Look below for the line containing "Trellis (204, 1635)"; from there, print each line exactly up to and including the line containing "TERMS & CONDITIONS (60, 2389)", and stop.

» **Given records**:
»»
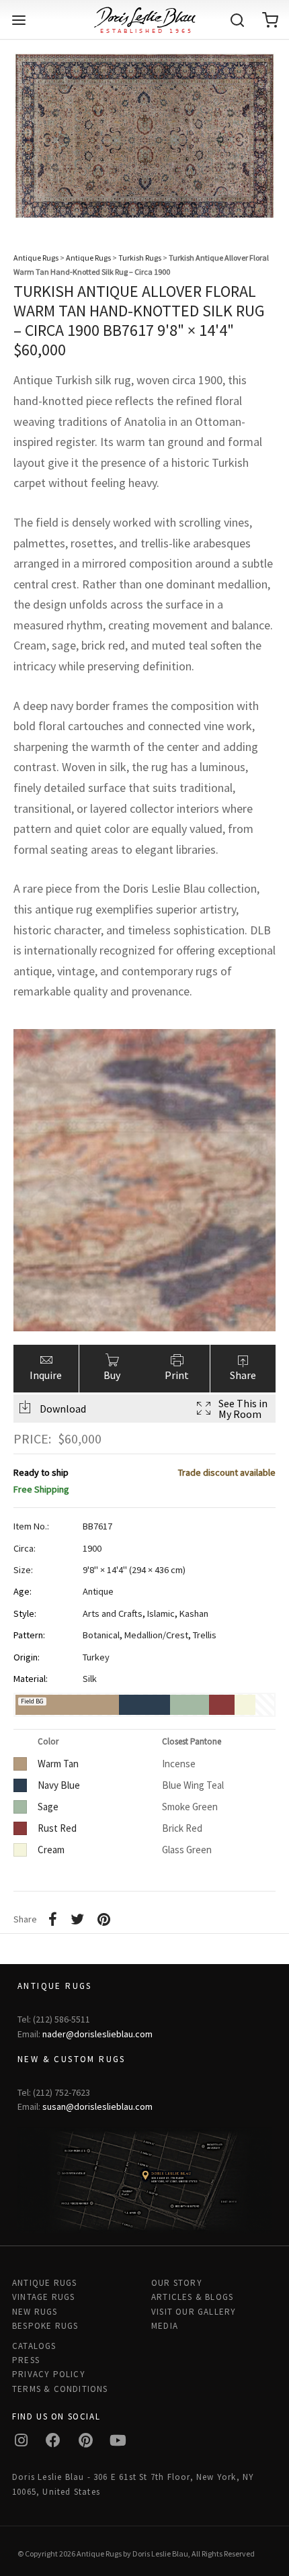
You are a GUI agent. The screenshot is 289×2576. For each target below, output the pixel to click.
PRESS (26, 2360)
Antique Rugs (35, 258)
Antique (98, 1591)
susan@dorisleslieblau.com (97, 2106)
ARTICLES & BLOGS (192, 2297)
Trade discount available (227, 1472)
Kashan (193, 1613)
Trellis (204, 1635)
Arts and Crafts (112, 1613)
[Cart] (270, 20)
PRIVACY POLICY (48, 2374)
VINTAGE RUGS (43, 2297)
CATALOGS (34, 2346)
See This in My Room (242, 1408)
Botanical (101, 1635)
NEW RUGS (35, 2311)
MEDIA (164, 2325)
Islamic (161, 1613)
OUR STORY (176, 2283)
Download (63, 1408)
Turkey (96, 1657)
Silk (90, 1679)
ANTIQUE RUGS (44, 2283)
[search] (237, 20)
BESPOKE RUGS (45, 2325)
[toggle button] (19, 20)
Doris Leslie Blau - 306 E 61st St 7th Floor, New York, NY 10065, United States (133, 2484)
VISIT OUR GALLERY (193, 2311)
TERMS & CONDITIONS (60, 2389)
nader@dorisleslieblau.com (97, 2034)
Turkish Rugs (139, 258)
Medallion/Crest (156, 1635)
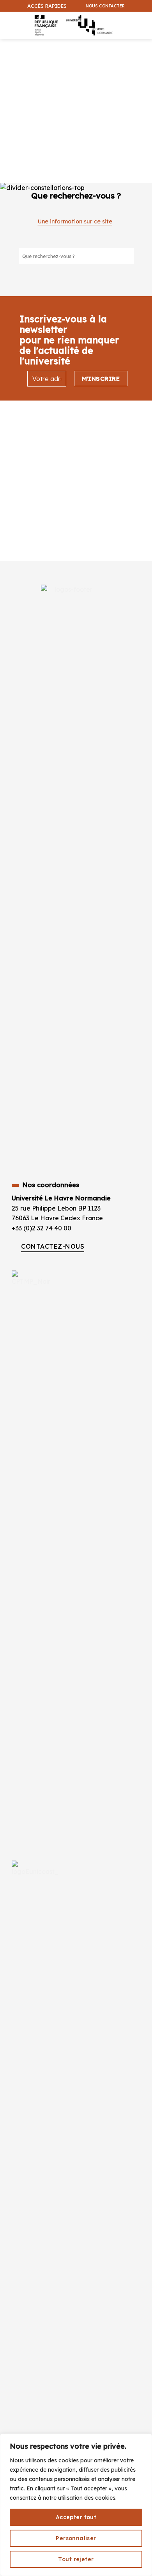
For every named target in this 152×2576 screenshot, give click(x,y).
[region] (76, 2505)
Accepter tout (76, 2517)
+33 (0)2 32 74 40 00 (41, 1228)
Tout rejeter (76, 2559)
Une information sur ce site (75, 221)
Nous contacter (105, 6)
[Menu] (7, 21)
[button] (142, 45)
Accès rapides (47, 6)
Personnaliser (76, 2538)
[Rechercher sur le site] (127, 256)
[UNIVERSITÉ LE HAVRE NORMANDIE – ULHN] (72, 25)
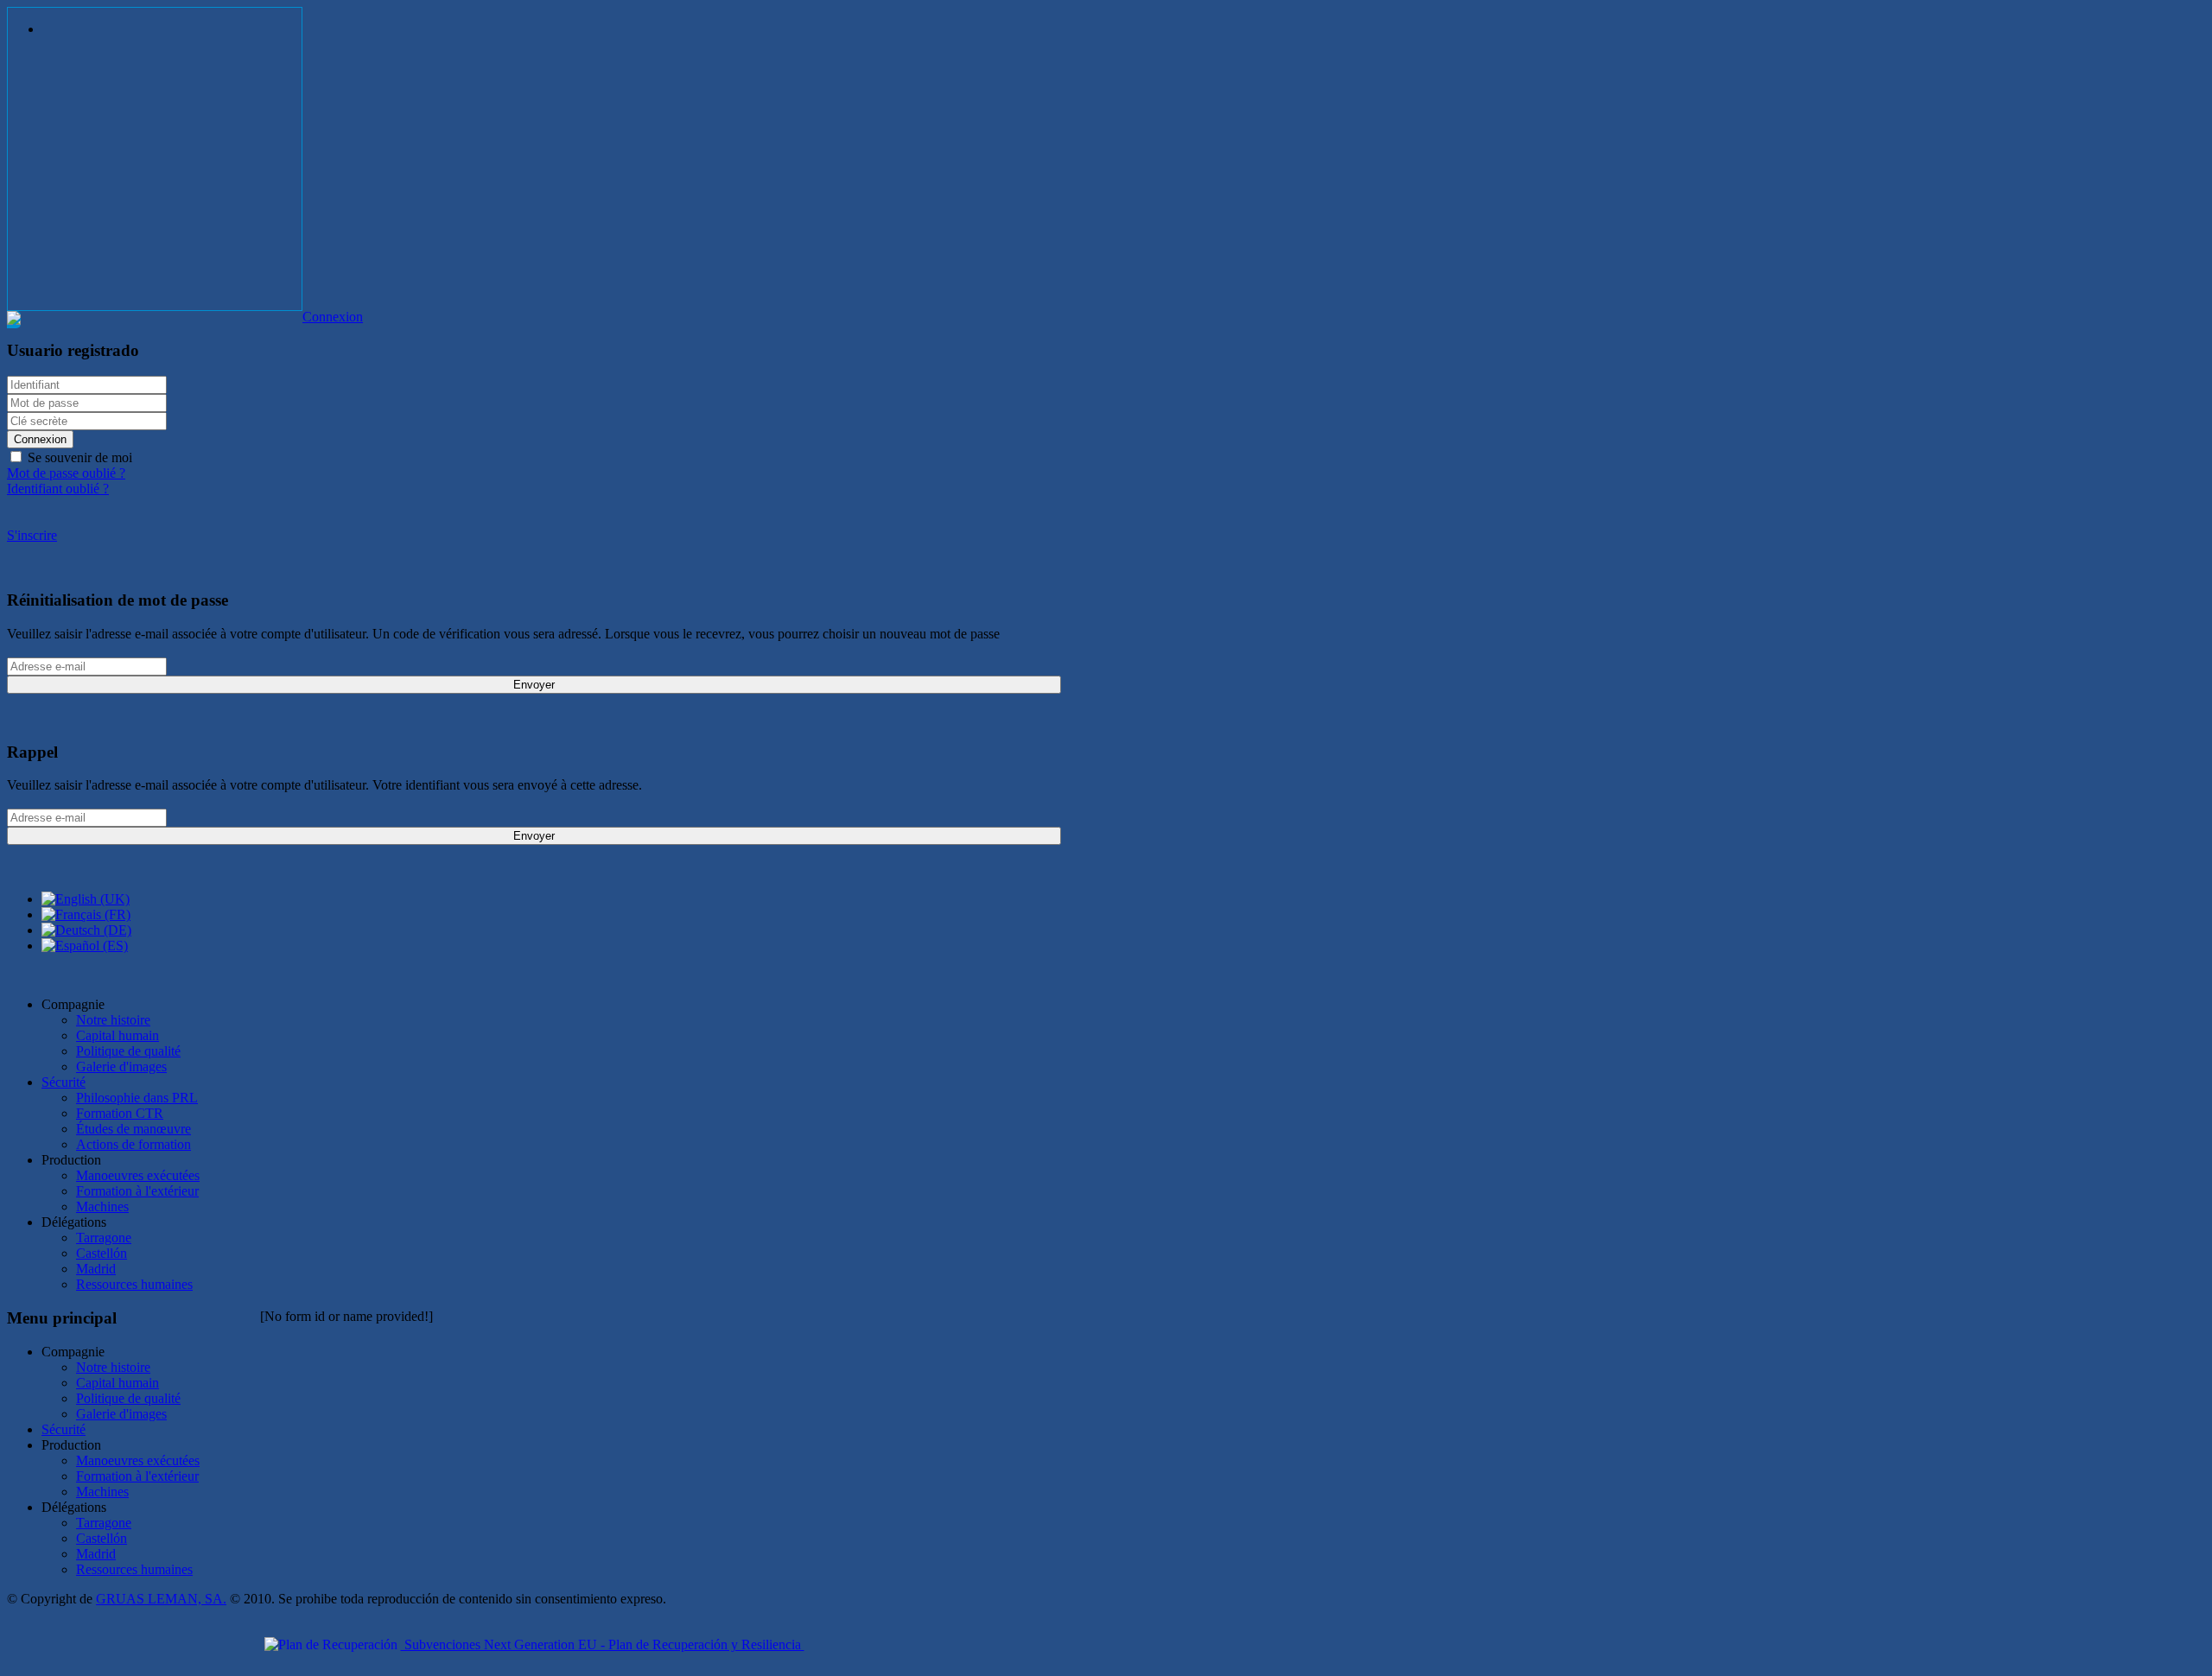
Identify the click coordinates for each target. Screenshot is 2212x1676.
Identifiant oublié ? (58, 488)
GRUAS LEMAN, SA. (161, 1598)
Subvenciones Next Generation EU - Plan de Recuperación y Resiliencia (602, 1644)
««
» **Result for this exercise**:
Trellis (204, 1635)
Arts and Crafts (112, 1613)
[Cart] (270, 20)
PRIVACY POLICY (48, 2374)
VINTAGE RUGS (43, 2297)
CATALOGS (34, 2346)
See This in My Room (242, 1408)
Botanical (101, 1635)
NEW RUGS (35, 2311)
MEDIA (164, 2325)
Islamic (161, 1613)
OUR STORY (176, 2283)
Download (63, 1408)
Turkey (96, 1657)
Silk (90, 1679)
ANTIQUE RUGS (44, 2283)
[search] (237, 20)
BESPOKE RUGS (45, 2325)
[toggle button] (19, 20)
Doris Leslie Blau - 306 E 61st St 7th Floor, New York, NY 10065, United States (133, 2484)
VISIT OUR GALLERY (193, 2311)
TERMS & CONDITIONS (60, 2389)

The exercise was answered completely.